Section 301:4 Organization Certificate.
Before commencing business, the president, treasurer, and a majority of the directors shall prepare and file a certificate of organization, setting forth:
   I. The name of the association.
   II. The purposes for which it is formed.
   III. The place where its principal business will be transacted.
   IV. The number, names, and addresses of the directors thereof, and their term of office.
   V. The name and residence of the clerk.
   VI. If organized without capital stock, the voting privileges of members if otherwise than one vote to each member, whether the property rights and interests of the members are equal, and, if unequal, the general rules applicable to all members by which the property rights and interests, respectively, of each member shall be determined and fixed, and provision for the admission of new members who shall be entitled to share in the property of the association in accordance with such general rules. This provision or paragraph of the certificate of organization shall not be altered, amended, or replaced except by the written consent or vote representing 3/4 of the members.
   VII. If organized with capital stock, the amount of such stock, the number of shares into which it is divided, and whether such stock be with or without nominal or par value; if such stock be with nominal or par value, the par value thereof and if such stock be without nominal or par value, every share of such stock shall be equal to every other such share except as may be provided in the vote authorizing the issue thereof; the voting privileges of stockholders, if otherwise than one vote to each stockholder, and the consideration for which capital stock is issued in accordance with the provisions of RSA 293-A.

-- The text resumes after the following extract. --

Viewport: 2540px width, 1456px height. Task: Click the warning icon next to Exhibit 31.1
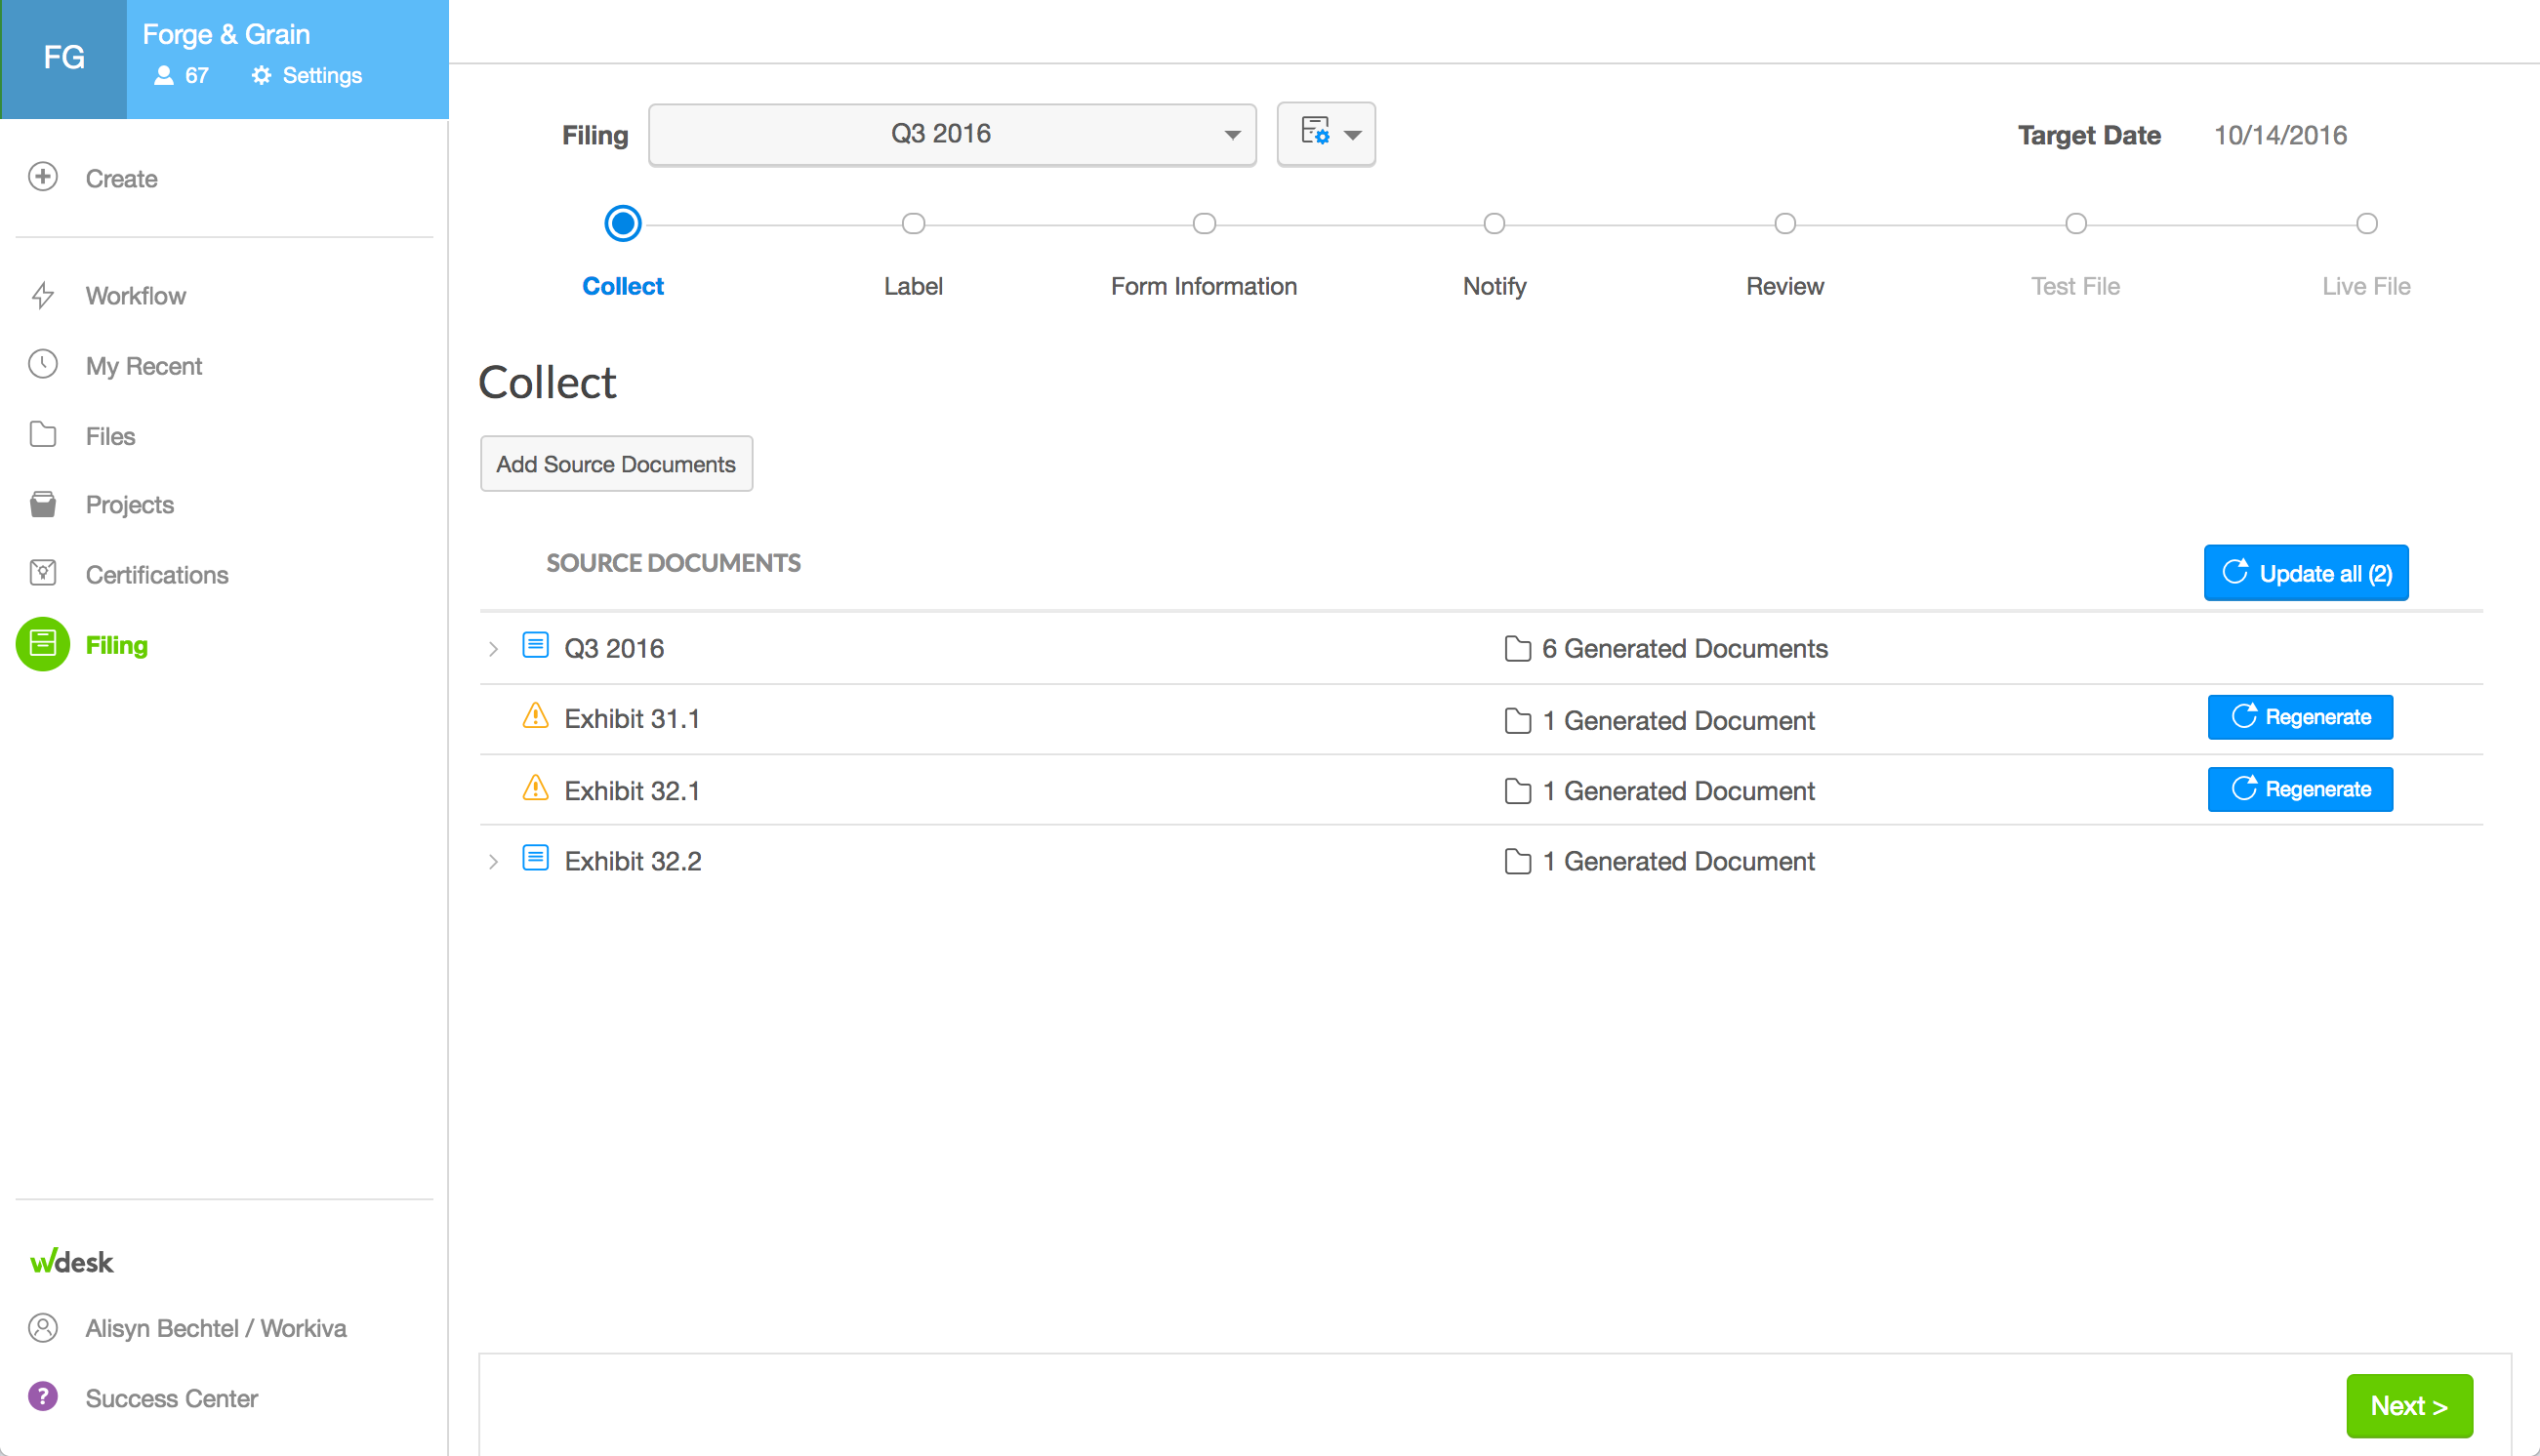pos(536,716)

   VIII. The capital stock may be divided into preferred and one or more classes of common stock. If so divided, the certificate of organization shall contain a statement of the number of shares of stock to which preference is granted, the number of shares of stock to which no preference is granted, and the nature and definite extent of the preference and privileges granted to each.

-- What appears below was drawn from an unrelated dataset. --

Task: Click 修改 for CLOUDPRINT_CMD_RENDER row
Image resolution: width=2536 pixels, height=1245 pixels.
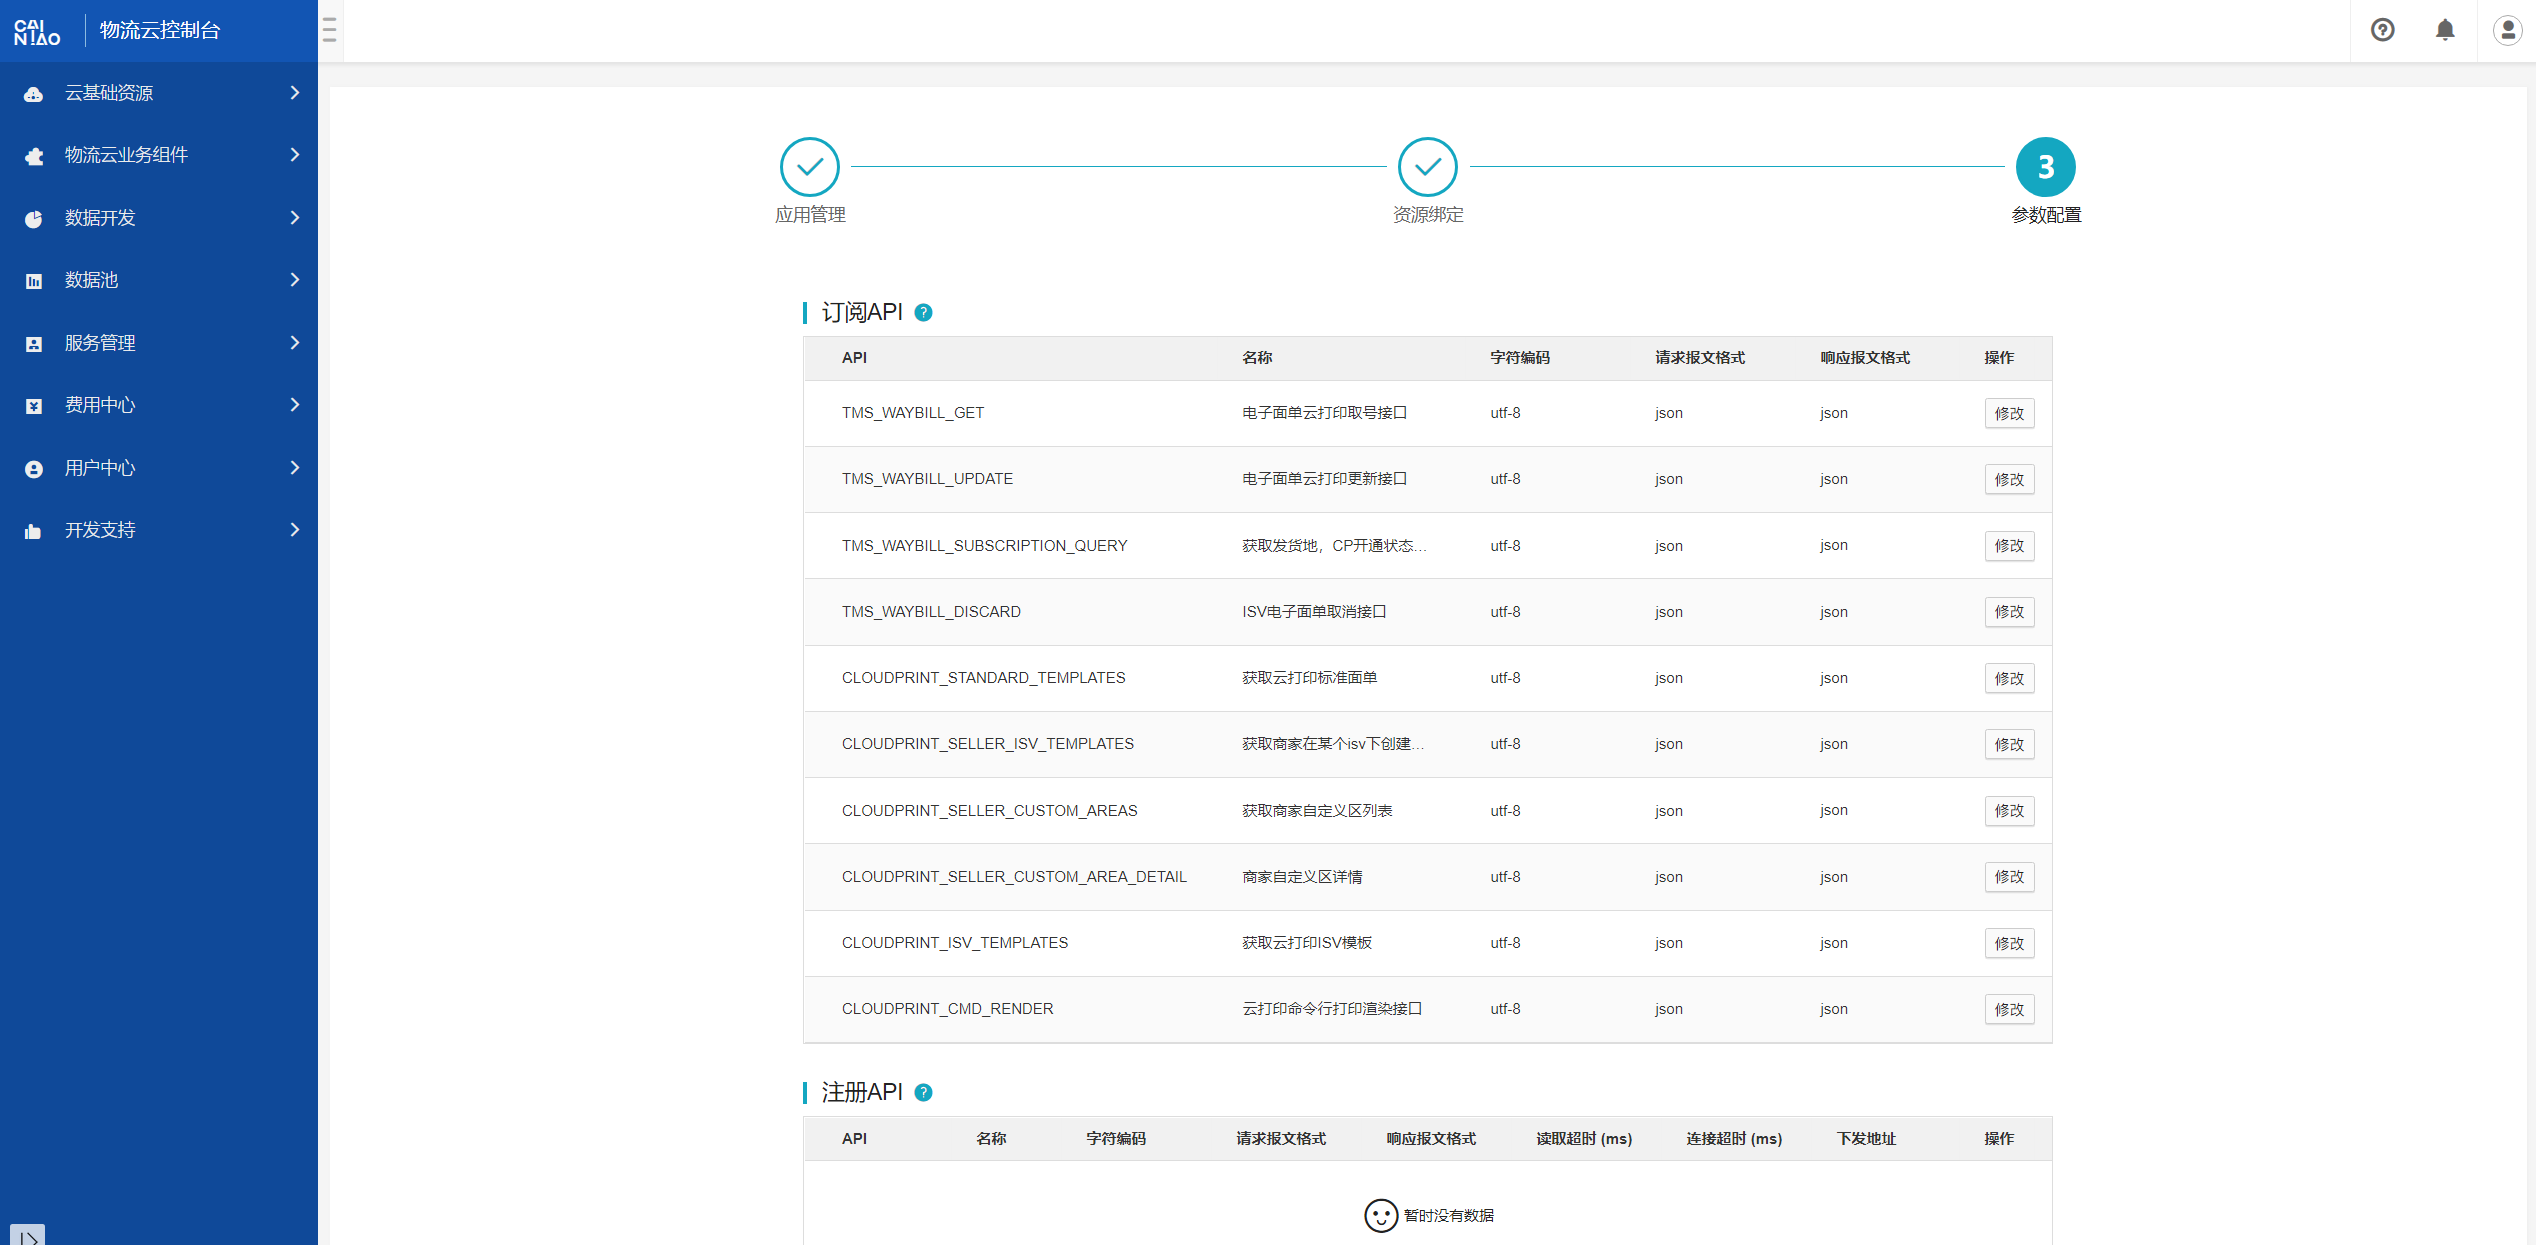Action: 2008,1010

   IX. The certificate shall be subscribed by the president and a majority of the directors and sworn to by them; and shall, after being approved by the attorney general or assistant attorney general, be filed with the secretary of state. A certified copy shall also be filed with the commissioner of agriculture, markets, and food.
   X. When so filed the said certificate of organization, or a certified copy thereof, shall be received in the courts of the state as prima facie evidence of the facts contained therein and of the due incorporation of such association.
Source. 1925, 33:6; 142:3. PL 224:4. 1931, 10:1, 2. 1939, 93:1. RL 273:4. RSA 301:4. 1995, 130:5, eff. July 23, 1995. 2004, 248:21, eff. July 1, 2004.